Iraq says it has hanged, in a mass execution, 38 jihadist militants convicted of terrorism offences.
The justice ministry said they were all members of so-called Islamic State (IS).
The death sentences were carried out in a prison in the southern city of Nasiriyah.
However, international advocacy groups have repeatedly criticised Iraq's use of the death penalty and how terrorism charges are brought.
It was the largest mass execution since 25 September when 42 militants were hanged.
"The Iraqi authorities have a deplorable track record when it comes to use of the death penalty," Lynn Maalouf, Amnesty International's Middle East director said following the 25 September mass execution.
"In many cases previously people have been put to death after deeply unfair trials and in some cases after being tortured to 'confess'."
Human Rights Watch recently accused the justice system of "failing to distinguish" between doctors who protected lives under IS rule and "those responsible for crimes against humanity".
The prison in Nasiriyah has been the scene of previous mass executions.
The justice ministry said the appeals process before the latest hangings had been exhausted.
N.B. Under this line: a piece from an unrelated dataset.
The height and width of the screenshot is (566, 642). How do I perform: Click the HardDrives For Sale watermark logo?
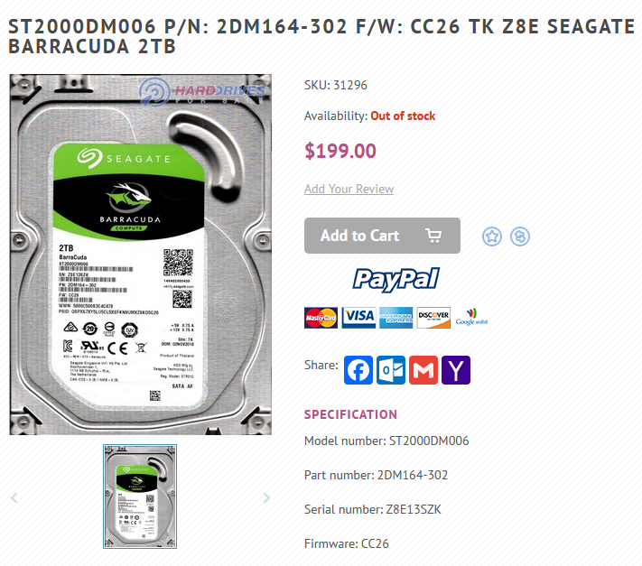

A senior local official said that Justice Minister Haidar al-Zamili was present at the executions.
Iraq executed at least 88 people last year, up from 26 in 2015.
Those put to death on Thursday are believed to have been mostly Iraqi citizens, though one report suggests one may have held Swedish citizenship.
Earlier this month, the Iraqi government declared the conflict with IS over after ousting the group from the areas of northern and western Iraq it began occupying in 2014.